Perhaps the bigger issue, suggested Garren, the Diversified Biotech Group Inc. strategist, is whether Human Genome Sciences is spending its cash developing the right drugs. Investors want blockbusters - drugs that potentially will bring in $500 million to $1 billion a year, he said.
"They can be better mousetraps or novel drugs with sizable markets," Garren said of the kinds of drugs he looks for. "When I see their pipeline, I don't see those drugs."
Human Genome's BLyS protein, for example, is being tested in clinical trials as a treatment for patients with common variable immunodeficiency - a disorder Tenthoff of ThinkEquity said affects just 3,000 to 3,500 Americans.
Its Albuferon drug - designed to be a longer-acting interferon treatment for chronic hepatitis C - is aimed at a much larger U.S. market of 4 million.
But it will be years before it's approved, if ever, and other long-acting treatments already exist. Among them are Roche's recently approved Pegasys and Schering-Plough's Peg-Intron.
However, Markowitz, the T. Rowe Price analyst, said Human Genome's next-in-line drugs would go through a more rigorous process to determine whether they are good bets for development.
That's because the company has beefed up its drug development team, including by hiring a respected former Genentech executive, Dr. David C. Stump, to head it. In the long run, he believes it's a good bet that at least one of Human Genome's drugs will pan out.
But the stocks of biopharmaceutical companies aren't trading up these days on what may happen years from now - unless investors are certain a company has the cash to get there.

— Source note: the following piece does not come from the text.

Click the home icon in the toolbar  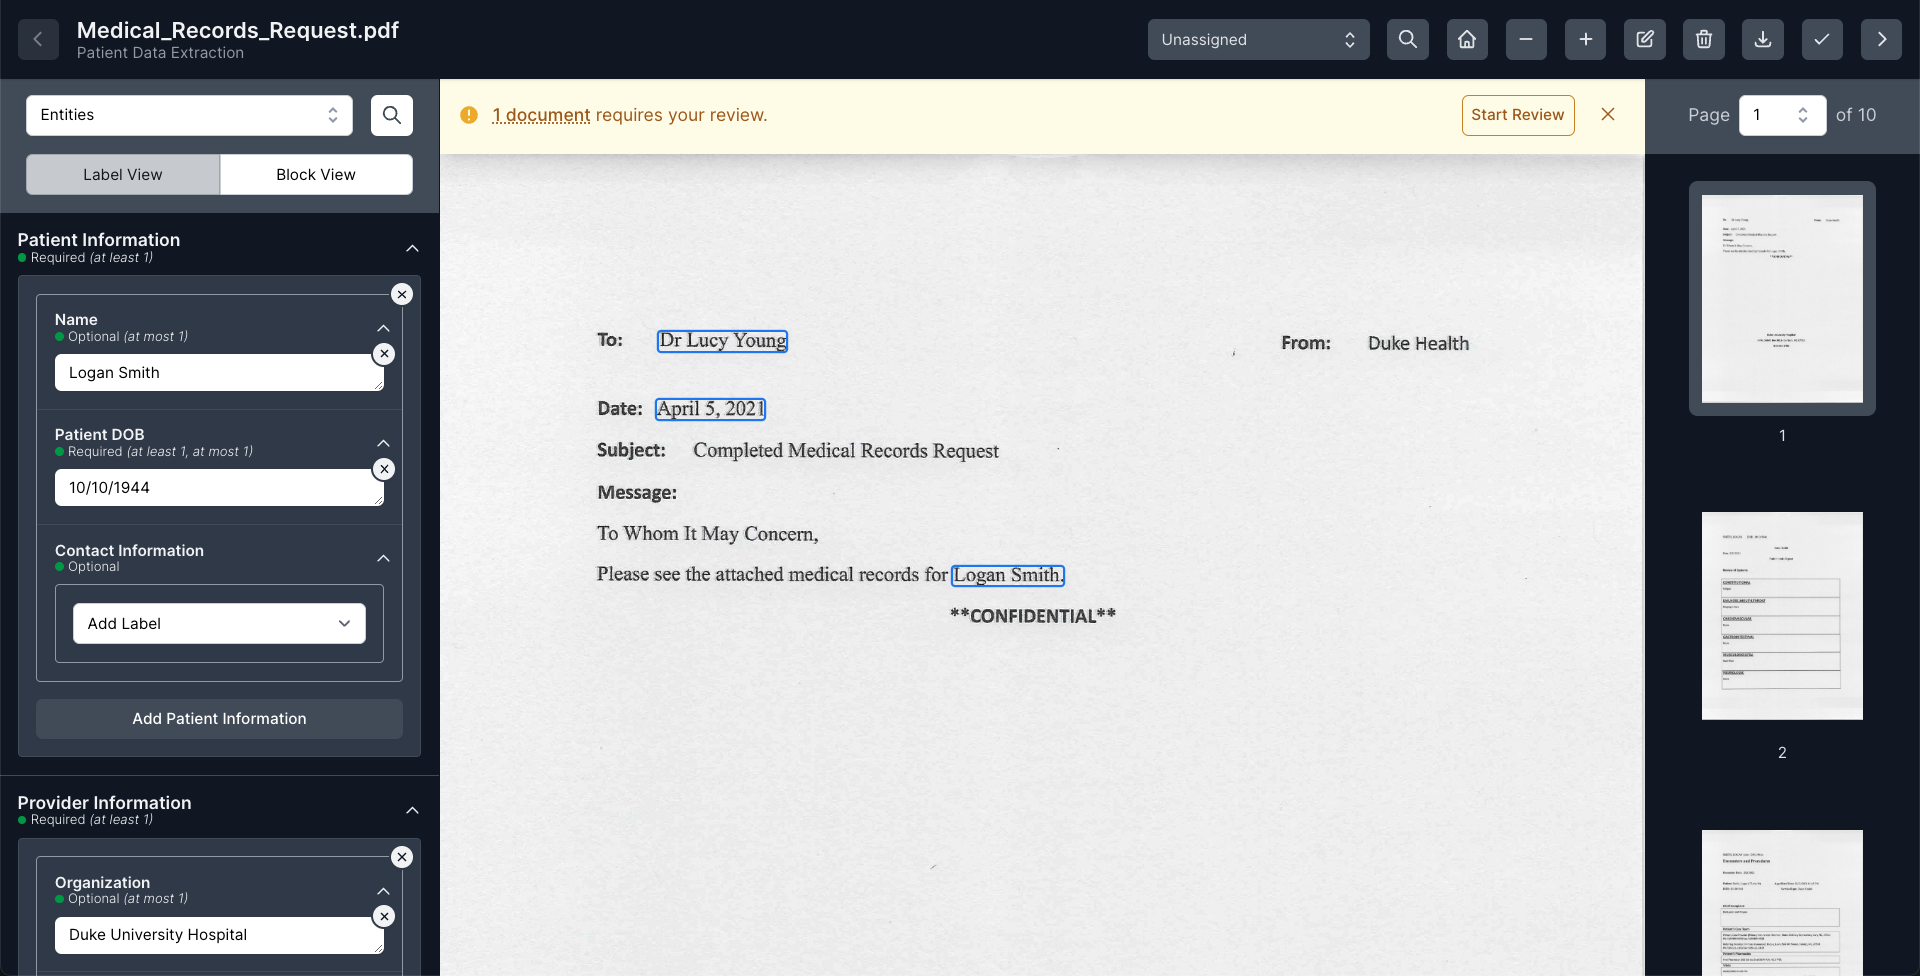coord(1466,39)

"We've gone from a period of hubris to a period of stark reality," said Markowitz.
Human Genome Sciences, he said, has two things: "They have promise and they have cash. In periods of adverse sentiment, promise doesn't count for very much - if anything."
Human Genome Sciences Inc. at a glance:
Headquarters:Rockville
CEO:William A. Haseltine
Employees:1,100
3rd Q revenue:$1.6 million
3rd Q loss:($75.1 million) Includes one-time charge of $32.2 million
Stock symbol:HGSI
Drugs in clinical trials:Repifermin for wound healing; BLyS protein for common variable immunodeficiency; LymphoStat-B for lupus; LymphoRad-131 for multiple myeloma; Trail-R1 mAb for cancer; Albuferon alpha for chronic hepatitis C; Albutropin for human growth hormone deficiency; Albuleukin for solid tumors.